(YOUR OBJECTIVE) Every single entry that follows is to be retyped exactly.

[Dataset entries]
*** Begin section ***

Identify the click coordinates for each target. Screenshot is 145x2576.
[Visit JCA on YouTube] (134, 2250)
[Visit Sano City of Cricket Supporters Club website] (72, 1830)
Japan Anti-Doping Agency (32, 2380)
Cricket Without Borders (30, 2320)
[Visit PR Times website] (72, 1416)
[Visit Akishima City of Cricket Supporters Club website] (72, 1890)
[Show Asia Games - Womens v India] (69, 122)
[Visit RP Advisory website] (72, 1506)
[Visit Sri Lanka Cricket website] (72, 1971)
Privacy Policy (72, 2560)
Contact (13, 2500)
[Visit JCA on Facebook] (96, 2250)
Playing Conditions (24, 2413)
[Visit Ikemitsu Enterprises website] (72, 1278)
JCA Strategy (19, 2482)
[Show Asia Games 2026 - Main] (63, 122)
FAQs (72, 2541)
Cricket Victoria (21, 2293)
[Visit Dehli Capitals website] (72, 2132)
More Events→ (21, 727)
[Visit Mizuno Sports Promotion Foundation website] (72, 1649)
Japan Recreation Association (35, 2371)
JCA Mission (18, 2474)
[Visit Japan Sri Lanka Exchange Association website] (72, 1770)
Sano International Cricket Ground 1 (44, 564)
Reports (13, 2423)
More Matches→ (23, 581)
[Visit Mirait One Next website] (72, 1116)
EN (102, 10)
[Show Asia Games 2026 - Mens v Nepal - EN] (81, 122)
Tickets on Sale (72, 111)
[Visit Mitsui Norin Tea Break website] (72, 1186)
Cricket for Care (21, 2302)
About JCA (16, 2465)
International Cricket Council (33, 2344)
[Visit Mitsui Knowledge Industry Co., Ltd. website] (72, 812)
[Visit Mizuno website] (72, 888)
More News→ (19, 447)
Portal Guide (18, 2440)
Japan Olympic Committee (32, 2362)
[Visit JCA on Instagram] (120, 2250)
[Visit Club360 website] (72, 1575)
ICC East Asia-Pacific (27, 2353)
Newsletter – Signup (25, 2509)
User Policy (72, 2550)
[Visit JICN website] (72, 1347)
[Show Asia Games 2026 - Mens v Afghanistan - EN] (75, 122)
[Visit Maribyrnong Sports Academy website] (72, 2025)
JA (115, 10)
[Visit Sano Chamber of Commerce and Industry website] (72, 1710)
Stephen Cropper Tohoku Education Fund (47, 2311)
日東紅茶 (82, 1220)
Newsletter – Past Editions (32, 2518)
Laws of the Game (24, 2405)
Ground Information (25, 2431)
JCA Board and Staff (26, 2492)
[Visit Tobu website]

*** End section ***

(TASK ANSWER)
Identify the click coordinates for each target. Screenshot is 145x2576.
[Visit JCA on YouTube] (134, 2250)
[Visit Sano City of Cricket Supporters Club website] (72, 1830)
Japan Anti-Doping Agency (32, 2380)
Cricket Without Borders (30, 2320)
[Visit PR Times website] (72, 1416)
[Visit Akishima City of Cricket Supporters Club website] (72, 1890)
[Show Asia Games - Womens v India] (69, 122)
[Visit RP Advisory website] (72, 1506)
[Visit Sri Lanka Cricket website] (72, 1971)
Privacy Policy (72, 2560)
Contact (13, 2500)
[Visit JCA on Facebook] (96, 2250)
Playing Conditions (24, 2413)
[Visit Ikemitsu Enterprises website] (72, 1278)
JCA Strategy (19, 2482)
[Show Asia Games 2026 - Main] (63, 122)
FAQs (72, 2541)
Cricket Victoria (21, 2293)
[Visit Dehli Capitals website] (72, 2132)
More Events→ (21, 727)
[Visit Mizuno Sports Promotion Foundation website] (72, 1649)
Japan Recreation Association (35, 2371)
JCA Mission (18, 2474)
[Visit Japan Sri Lanka Exchange Association website] (72, 1770)
Sano International Cricket Ground 1 (44, 564)
Reports (13, 2423)
More Matches→ (23, 581)
[Visit Mirait One Next website] (72, 1116)
EN (102, 10)
[Show Asia Games 2026 - Mens v Nepal - EN] (81, 122)
Tickets on Sale (72, 111)
[Visit Mitsui Norin Tea Break website] (72, 1186)
Cricket for Care (21, 2302)
About JCA (16, 2465)
International Cricket Council (33, 2344)
[Visit Mitsui Knowledge Industry Co., Ltd. website] (72, 812)
[Visit Mizuno website] (72, 888)
More News→ (19, 447)
Portal Guide (18, 2440)
Japan Olympic Committee (32, 2362)
[Visit JCA on Instagram] (120, 2250)
[Visit Club360 website] (72, 1575)
ICC East Asia-Pacific (27, 2353)
Newsletter – Signup (25, 2509)
User Policy (72, 2550)
[Visit JICN website] (72, 1347)
[Show Asia Games 2026 - Mens v Afghanistan - EN] (75, 122)
[Visit Maribyrnong Sports Academy website] (72, 2025)
JA (115, 10)
[Visit Sano Chamber of Commerce and Industry website] (72, 1710)
Stephen Cropper Tohoku Education Fund (47, 2311)
日東紅茶 (82, 1220)
Newsletter – Past Editions (32, 2518)
Laws of the Game (24, 2405)
Ground Information (25, 2431)
JCA Board and Staff (26, 2492)
[Visit Tobu website]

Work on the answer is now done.